While other kids' parents were taking them to soccer games and music lessons, Allred's mother was warding off punches from the abusive men in her life. Then she escaped into the manic fog of methamphetamine.

The young girl's escape was her school work.

"It was hard trying to keep up in school, but it was the most stable thing I had. I didn't want to live the life my mom lived," said Allred, who graduates Saturday from Westminster College.

One of the few adults Allred connected with as a child lived across the street from her in Salt Lake City. She told the 12-year-old Allred a college education is priceless, and said she wished her own children would have attended Westminster College.

Allred moved away, but she never forgot her neighbor's advice. A decade later, Allred will be awarded a degree in sociology and one of Westminster's highest honors — the Neisen R. Bank Memorial Award, reserved for graduates who excel academically while overcoming major challenges.

Many students in Allred's situation rarely make it to college, much less to the finish line in four years. But her odds improved greatly when her California grandparents took her out of foster care to live with them. Between 20,000 and 30,000 teens "age" out of the foster system each year and their prospects are dim. According to a recent study, only half graduate from high school and just 6 percent earn an associate's degree by their mid-20s.

As a college student and campus employee, Allred exhibited a rare level of professionalism, self-discipline and commitment to success, even though she grew up with few role models, said Gary Daynes, interim dean of the college's Bill and Vieve Gore School of Business.

"She has managed to be inspired by the difficulties she faced," said Daynes, a history professor. "That experience hasn't defined her. It is part of who she is but it's not all she is. She will continue to be an activist for people with backgrounds like hers."

Allred exits college with a 3.4 GPA and hopes to pursue a graduate degree. For now, she is looking to land a job in Salt Lake City. Allred worked at the Westminter business school as a receptionist and faculty assistant all four years of college, often supplementing the work with second jobs.

Her senior thesis, which she presented at a conference in San Antonio, was on foster care policy and how it can be reformed to help kids succeed. "At first I wanted to be a social worker. I went through four or five social workers. I had a dream I could make a difference," she said.

Allred's mom began using meth while pregnant with Allred's sister, who was born with a heart defect. As home life became more abusive, her parents lost jobs, got in legal trouble and fled to new towns. Allred lived in Utah and five other Western states, eventually attending 13 elementary schools and five secondary schools.

"I never became attached to people to become friends because I knew we were just going to move," she said.

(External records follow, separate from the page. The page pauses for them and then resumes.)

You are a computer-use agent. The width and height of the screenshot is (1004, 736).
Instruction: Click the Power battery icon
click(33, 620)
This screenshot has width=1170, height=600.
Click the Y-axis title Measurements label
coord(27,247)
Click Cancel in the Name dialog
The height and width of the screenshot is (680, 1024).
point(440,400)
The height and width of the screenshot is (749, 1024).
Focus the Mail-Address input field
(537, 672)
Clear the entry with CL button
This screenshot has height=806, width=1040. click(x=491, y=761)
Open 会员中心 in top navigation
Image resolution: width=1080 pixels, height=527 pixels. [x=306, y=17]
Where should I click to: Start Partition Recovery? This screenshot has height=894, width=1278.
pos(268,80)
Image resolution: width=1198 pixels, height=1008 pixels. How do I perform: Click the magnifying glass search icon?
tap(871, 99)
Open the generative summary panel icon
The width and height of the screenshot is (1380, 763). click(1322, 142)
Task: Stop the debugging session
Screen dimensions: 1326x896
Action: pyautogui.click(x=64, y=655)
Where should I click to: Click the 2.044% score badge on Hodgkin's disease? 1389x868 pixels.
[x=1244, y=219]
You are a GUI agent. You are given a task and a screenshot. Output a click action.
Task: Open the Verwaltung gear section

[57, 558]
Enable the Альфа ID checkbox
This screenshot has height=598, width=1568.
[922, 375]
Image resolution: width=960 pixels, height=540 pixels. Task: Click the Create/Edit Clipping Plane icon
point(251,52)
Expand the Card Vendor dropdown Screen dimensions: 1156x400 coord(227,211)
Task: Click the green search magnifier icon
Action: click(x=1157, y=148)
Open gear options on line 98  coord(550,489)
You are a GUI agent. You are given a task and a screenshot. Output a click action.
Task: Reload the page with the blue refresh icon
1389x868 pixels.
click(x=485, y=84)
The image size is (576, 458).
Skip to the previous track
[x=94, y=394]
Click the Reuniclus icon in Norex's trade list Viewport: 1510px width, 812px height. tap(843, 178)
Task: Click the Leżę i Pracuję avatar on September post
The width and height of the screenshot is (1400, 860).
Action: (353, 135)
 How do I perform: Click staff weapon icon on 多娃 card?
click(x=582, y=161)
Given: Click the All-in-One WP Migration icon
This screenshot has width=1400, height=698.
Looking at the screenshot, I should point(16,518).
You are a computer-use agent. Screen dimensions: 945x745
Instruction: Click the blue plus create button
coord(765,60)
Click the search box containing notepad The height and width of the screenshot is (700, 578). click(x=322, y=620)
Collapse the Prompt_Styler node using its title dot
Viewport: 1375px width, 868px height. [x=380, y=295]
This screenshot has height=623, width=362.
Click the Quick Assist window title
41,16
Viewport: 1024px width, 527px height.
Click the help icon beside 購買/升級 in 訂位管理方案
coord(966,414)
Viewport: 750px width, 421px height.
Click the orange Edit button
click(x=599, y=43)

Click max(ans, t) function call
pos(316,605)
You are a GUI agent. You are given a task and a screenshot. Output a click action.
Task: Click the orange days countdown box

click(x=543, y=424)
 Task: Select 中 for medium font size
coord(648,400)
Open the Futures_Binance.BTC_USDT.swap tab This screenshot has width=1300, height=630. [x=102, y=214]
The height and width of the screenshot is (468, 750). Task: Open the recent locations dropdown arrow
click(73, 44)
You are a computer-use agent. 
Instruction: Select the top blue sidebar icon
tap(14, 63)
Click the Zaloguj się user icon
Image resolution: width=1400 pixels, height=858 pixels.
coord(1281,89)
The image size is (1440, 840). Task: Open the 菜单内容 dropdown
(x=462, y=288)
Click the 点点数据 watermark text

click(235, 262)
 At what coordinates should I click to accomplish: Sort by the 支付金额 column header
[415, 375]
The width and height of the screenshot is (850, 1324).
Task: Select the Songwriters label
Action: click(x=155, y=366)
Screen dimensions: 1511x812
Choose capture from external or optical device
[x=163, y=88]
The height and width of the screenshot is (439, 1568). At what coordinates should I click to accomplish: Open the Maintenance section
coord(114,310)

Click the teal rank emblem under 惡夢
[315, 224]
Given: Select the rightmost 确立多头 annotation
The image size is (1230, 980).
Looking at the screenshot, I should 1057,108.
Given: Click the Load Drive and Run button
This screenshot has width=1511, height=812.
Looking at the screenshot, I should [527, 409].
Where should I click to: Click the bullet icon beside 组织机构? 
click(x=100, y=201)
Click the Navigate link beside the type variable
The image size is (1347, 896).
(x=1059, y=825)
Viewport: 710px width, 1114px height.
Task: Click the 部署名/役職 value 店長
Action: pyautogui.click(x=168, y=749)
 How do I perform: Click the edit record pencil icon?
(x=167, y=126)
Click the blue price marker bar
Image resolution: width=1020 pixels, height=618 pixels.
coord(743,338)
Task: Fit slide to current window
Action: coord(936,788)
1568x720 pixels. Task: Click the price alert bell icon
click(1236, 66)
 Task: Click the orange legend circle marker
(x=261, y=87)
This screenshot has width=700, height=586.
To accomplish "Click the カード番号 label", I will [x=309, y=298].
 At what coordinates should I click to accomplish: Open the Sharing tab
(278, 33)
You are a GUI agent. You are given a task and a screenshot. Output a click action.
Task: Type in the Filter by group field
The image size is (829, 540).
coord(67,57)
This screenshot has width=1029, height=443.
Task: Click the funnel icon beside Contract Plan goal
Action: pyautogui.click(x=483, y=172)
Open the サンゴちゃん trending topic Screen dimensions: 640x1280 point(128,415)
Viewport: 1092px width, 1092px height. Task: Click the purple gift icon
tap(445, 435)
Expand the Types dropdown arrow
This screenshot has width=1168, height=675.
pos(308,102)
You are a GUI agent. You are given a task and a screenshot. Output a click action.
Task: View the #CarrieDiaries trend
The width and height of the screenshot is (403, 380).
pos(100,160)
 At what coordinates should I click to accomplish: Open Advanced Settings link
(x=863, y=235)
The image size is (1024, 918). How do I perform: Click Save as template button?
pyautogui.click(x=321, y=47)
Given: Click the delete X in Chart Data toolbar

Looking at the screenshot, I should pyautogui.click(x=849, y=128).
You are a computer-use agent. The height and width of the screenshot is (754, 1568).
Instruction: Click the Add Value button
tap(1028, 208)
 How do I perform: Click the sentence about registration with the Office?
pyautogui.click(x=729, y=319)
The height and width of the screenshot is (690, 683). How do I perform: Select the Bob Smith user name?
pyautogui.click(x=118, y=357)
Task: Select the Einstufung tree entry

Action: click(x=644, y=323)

When the girls' bruises could no longer be ignored, authorities placed them in foster care and barred Allred's mother from having contact until she tested drug-free five consecutive times. After nine months, her mother tested clean. But on a trip to visit her daughters, Allred's mother relapsed and died while driving her car, Allred said.

Allred eventually left Utah to live with her maternal grandfather in Oroville, Calif., and enjoyed stability for the first time in her life. She considered attending college in California, but in the end applied to just one place, the Salt Lake City college recommended by her one-time neighbor.